Metrics

BitVault follows three complementary metric strategies: RED for request-oriented endpoints, USE for infrastructure resources, and domain gauges that reflect the health of the eventual-consistency async plane.

RED Metrics (Request-oriented)

One RED triplet per gRPC method and per REST endpoint. Labels include tenant_id (hashed) so per-tenant SLO tracking is possible without exposing identifiers.

Metric	Labels	Description
`http_requests_total`	`method`, `path`, `status`, `tenant`	Total HTTP requests at the gateway
`http_request_duration_seconds`	`method`, `path`, `status`	Histogram; SLO target buckets at 200 ms, 500 ms, 2 s
`grpc_requests_total`	`service`, `method`, `status_code`	Total gRPC calls (control-plane internal)
`grpc_request_duration_seconds`	`service`, `method`, `status_code`	Histogram; internal latency budget
`upload_commit_duration_seconds`	`status`	End-to-end commit protocol latency (init → commit OK)
`presign_duration_seconds`	`provider`, `operation`	Time to generate a presigned URL
`sync_delta_pull_duration_seconds`	`status`	Delta pull p99; NFR SLO target < 500 ms

USE Metrics (Infrastructure-oriented)

USE covers the resources underneath the application. Collected via standard exporters (node-exporter, postgres-exporter, redis-exporter) and supplemented with Go runtime metrics from the OTel SDK.

Category	Metrics
Utilization	CPU usage per container, JVM/Go heap utilization, Postgres connection pool utilization, object-store request concurrency
Saturation	Postgres connection pool wait time, Redis pipeline queue depth, NATS publish backpressure, goroutine count
Errors	Postgres query errors by error code, Redis connection failures, disk I/O errors (for local MinIO), OOM kills (via container restart counter)

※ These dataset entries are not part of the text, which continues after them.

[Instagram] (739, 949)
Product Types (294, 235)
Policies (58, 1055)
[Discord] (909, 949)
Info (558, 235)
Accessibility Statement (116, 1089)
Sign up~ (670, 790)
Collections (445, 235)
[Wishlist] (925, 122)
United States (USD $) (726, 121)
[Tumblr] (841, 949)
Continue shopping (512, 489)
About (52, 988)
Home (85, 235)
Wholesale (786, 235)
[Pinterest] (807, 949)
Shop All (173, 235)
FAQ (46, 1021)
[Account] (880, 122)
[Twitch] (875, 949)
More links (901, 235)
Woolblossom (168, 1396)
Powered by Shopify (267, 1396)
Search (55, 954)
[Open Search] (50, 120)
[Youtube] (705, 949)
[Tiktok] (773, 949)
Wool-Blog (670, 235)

Domain Gauges (Eventual-Consistency Health)

These gauges are unique to BitVault’s architecture. Because derived stores (OpenSearch index, sync change journal, notifications) are updated asynchronously, a healthy system has low but non-zero lag. Sustained lag is the early warning for async-plane degradation — before users report stale search results or missed sync events.

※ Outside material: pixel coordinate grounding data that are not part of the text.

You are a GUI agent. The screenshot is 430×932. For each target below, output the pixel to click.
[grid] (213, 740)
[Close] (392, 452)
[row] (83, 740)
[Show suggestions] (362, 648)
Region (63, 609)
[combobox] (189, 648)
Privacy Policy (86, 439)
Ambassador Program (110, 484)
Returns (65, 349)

Metric	Description	Alert threshold
`outbox_undelivered_total`	Rows in the outbox table not yet published to NATS	Alert if lag exceeds 60 s
`nats_consumer_lag`	Messages pending per NATS consumer (subject-level)	Alert if any subject lag > 1000 messages for > 5 min
`search_index_lag_seconds`	Time since the indexer last consumed a NodeChanged event	Alert if > 120 s
`gc_backlog_total`	Orphaned blobs (refcount = 0) pending GC worker pickup	Alert if growing monotonically for > 10 min
`sync_journal_lag_events`	Events projected into change journal vs events published	Should trend to zero; alert if diverging
`notification_dispatch_lag_seconds`	Age of oldest undelivered notification	Alert if > 300 s

:::warning Eventual-consistency gauges outbox_undelivered_total and nats_consumer_lag are the canaries for the async plane. Persistent lag means derived data — search results, sync journal, notifications — is falling behind. Alert before users notice stale results. A growing gc_backlog_total alongside rising storage costs means the finalizer worker is not keeping up; investigate DLQ for poison messages. :::

Key Dashboards

The following dashboards are provisioned as Grafana JSON (in deploy/grafana/ for the full tier):

Upload throughput + latency — commit rate, p50/p95/p99 commit duration, error rate. Primary SLO dashboard.
Sync delta pull p99 — sync latency distribution per tenant; cursor age.
Search query p99 — OpenSearch query latency; index staleness gauge.
Outbox / consumer lag — outbox_undelivered_total + per-subject NATS lag time-series; alert annotation overlay.
GC backlog — gc_backlog_total over time; object-store delete throughput.
Tenant quota utilization — storage bytes per tenant vs quota; approaching quota highlighted.
Infrastructure USE — CPU/memory/connection pool saturation per service.